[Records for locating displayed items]
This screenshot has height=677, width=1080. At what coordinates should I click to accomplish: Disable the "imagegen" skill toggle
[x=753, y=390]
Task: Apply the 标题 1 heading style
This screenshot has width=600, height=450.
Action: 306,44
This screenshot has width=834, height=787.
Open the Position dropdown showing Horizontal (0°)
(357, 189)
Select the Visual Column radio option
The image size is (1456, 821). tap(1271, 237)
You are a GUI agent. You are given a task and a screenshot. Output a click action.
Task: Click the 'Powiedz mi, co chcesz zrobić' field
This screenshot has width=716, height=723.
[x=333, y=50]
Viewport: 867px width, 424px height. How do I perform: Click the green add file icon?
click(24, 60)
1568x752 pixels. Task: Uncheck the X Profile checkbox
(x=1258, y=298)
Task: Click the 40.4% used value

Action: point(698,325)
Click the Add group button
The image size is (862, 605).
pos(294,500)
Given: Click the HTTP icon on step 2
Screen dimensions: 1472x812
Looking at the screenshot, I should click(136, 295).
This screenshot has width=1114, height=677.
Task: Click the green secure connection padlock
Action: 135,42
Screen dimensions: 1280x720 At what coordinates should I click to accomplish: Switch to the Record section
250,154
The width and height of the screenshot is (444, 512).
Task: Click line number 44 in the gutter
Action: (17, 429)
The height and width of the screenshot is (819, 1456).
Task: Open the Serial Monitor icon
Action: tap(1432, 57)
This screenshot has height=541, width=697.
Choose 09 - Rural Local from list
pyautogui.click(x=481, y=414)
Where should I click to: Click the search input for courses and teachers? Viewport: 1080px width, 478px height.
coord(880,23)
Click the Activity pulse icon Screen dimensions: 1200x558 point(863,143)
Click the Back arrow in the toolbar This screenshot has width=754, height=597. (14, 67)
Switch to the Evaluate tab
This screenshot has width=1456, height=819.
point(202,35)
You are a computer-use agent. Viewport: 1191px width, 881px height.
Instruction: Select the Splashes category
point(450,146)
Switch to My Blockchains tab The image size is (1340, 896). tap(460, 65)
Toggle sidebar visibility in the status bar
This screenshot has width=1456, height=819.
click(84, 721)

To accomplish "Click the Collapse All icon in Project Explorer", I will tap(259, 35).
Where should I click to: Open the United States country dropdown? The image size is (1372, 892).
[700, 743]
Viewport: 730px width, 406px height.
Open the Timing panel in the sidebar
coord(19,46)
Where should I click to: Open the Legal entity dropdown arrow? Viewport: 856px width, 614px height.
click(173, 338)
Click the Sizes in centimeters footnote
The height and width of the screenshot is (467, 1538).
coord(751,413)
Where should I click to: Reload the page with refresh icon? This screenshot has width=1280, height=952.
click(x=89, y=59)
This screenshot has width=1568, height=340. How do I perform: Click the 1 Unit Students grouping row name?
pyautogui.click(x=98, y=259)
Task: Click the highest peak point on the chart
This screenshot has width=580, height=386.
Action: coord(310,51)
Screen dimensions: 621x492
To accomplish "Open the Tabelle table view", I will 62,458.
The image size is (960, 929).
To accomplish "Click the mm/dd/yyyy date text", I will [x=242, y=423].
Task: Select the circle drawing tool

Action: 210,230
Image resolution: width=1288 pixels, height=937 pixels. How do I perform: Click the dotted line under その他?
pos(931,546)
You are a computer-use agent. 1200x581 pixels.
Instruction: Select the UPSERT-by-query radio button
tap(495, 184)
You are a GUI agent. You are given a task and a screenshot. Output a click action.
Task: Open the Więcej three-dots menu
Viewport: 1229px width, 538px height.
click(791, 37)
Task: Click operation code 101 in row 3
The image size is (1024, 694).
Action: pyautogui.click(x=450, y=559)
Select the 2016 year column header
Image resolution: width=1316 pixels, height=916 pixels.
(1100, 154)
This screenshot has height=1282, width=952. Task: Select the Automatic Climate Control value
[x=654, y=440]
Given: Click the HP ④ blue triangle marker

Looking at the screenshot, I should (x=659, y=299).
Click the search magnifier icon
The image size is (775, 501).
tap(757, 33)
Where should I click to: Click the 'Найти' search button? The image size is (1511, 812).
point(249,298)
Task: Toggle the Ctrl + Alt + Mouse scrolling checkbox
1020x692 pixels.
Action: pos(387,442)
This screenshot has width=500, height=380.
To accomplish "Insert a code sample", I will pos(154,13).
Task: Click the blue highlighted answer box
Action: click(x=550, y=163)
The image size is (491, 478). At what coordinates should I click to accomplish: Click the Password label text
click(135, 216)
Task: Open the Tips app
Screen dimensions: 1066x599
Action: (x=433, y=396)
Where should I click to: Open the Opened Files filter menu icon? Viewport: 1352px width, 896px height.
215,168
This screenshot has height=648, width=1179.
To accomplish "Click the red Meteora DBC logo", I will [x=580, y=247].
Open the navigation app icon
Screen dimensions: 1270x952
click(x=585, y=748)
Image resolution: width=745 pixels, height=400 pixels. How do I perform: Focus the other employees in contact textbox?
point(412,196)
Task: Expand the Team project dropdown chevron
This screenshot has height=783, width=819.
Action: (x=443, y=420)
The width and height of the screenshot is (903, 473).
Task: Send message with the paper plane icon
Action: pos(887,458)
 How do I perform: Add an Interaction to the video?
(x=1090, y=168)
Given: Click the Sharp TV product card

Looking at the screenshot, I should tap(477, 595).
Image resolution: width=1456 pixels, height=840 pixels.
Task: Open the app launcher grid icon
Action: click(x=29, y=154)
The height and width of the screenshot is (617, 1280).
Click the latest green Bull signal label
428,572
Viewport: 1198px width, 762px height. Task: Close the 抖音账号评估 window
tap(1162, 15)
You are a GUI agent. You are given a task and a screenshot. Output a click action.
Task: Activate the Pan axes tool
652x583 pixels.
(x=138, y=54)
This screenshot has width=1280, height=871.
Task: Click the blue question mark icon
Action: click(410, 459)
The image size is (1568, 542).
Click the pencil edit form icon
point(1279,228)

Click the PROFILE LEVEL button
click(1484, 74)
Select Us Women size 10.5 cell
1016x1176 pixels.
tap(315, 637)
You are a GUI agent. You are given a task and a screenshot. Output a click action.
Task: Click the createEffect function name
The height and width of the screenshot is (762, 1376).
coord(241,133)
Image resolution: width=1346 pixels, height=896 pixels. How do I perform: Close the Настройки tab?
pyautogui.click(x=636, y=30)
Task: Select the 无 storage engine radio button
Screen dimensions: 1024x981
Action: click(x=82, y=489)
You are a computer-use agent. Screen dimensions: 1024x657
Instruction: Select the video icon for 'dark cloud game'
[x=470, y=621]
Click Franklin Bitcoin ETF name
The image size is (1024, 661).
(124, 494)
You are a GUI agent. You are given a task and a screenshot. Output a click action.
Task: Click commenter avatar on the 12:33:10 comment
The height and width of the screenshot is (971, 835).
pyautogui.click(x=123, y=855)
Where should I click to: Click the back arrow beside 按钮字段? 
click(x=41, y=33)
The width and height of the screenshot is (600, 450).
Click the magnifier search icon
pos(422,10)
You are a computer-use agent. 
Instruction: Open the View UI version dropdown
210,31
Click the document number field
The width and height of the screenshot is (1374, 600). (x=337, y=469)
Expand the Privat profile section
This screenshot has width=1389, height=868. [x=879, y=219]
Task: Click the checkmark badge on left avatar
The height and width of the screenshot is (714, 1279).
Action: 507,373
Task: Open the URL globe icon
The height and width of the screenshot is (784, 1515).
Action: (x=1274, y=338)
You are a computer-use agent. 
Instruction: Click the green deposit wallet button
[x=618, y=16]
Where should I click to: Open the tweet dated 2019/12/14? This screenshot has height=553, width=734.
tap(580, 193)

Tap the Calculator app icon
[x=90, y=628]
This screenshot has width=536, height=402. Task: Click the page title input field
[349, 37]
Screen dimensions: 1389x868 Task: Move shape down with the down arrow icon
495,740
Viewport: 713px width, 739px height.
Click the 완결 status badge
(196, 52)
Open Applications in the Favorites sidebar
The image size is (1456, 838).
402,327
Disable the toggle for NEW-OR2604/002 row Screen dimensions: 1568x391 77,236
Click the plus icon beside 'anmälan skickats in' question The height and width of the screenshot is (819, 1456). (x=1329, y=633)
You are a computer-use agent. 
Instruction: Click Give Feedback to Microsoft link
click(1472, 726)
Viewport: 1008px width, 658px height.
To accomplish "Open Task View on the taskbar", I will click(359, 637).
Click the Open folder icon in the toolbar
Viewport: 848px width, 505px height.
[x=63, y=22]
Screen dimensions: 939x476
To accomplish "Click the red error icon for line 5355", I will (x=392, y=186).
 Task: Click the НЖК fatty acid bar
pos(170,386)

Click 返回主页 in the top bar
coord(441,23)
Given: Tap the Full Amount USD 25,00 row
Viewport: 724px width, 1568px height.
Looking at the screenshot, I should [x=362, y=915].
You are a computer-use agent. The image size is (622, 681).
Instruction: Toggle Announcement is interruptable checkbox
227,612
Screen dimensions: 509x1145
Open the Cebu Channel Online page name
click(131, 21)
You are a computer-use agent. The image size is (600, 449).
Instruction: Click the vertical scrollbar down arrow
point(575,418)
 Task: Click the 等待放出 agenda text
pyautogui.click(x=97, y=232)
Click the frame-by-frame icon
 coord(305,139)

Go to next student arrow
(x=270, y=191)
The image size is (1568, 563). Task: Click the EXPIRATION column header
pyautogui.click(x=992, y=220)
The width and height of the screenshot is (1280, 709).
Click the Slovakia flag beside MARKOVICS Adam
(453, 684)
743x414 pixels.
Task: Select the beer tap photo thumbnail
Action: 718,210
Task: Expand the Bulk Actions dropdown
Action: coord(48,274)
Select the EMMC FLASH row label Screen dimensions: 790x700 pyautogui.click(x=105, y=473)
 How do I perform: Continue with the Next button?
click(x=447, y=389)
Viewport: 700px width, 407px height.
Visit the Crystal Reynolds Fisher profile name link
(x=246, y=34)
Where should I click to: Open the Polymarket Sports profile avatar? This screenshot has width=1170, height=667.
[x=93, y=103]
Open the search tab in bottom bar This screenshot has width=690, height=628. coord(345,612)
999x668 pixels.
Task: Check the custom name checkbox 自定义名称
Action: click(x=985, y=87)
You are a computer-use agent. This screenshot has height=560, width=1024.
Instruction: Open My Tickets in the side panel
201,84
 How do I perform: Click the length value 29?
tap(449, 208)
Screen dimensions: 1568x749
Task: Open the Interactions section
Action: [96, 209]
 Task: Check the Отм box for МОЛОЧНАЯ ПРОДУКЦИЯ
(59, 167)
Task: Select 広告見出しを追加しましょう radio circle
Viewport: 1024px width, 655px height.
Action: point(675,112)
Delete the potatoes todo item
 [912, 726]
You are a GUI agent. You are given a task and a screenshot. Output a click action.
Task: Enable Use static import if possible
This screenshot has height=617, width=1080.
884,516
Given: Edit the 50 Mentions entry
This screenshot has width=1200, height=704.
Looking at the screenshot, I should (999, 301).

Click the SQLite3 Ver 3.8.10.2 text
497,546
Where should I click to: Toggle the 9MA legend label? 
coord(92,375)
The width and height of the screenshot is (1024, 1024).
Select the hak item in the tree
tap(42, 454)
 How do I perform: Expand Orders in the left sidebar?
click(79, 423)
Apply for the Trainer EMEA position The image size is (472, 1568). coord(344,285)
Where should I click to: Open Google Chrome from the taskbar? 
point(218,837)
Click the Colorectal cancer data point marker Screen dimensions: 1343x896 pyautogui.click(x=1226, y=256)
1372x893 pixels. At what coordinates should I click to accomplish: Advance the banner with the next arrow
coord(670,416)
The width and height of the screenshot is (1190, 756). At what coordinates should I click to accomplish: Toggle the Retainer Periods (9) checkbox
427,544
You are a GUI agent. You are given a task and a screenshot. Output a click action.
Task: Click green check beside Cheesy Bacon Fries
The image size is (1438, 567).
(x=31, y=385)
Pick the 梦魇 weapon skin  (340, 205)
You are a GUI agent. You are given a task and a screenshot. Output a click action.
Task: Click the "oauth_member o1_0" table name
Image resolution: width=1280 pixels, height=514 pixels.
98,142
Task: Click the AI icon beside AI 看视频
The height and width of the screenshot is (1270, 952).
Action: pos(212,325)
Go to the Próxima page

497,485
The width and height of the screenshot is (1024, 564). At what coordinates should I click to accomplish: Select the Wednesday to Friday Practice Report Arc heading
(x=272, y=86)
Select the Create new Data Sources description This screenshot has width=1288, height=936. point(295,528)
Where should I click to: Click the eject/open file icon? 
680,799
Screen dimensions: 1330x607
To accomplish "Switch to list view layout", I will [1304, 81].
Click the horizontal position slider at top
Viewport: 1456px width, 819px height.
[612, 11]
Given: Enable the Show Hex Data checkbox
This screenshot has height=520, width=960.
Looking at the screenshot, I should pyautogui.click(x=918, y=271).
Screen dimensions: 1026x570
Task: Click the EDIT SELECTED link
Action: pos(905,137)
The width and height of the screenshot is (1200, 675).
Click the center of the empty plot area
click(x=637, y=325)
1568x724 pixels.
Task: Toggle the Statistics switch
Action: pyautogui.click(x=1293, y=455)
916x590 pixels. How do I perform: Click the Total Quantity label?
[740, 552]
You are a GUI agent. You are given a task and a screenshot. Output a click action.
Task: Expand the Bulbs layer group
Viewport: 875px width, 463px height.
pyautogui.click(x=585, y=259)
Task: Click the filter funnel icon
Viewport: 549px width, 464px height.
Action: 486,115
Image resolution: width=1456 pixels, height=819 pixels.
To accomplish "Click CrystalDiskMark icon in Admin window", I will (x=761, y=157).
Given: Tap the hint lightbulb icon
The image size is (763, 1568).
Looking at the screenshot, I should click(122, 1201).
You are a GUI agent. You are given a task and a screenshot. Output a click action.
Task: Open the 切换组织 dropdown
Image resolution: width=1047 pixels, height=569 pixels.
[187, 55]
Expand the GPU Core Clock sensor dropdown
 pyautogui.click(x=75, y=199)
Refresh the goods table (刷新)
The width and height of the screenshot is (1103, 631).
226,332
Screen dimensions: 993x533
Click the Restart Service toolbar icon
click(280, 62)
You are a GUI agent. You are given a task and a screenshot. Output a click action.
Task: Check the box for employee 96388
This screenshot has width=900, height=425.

- _To be done_: Copy out word for word the stretch of the records above from the line containing "This screenshot has height=1282, width=952." through the line containing "Action: pos(387,442)", and nothing else.

- _Result for this exercise_:
This screenshot has height=1282, width=952. Task: Select the Automatic Climate Control value
[x=654, y=440]
Given: Click the HP ④ blue triangle marker

Looking at the screenshot, I should (x=659, y=299).
Click the search magnifier icon
The image size is (775, 501).
tap(757, 33)
Where should I click to: Click the 'Найти' search button? The image size is (1511, 812).
point(249,298)
Task: Toggle the Ctrl + Alt + Mouse scrolling checkbox
1020x692 pixels.
Action: pos(387,442)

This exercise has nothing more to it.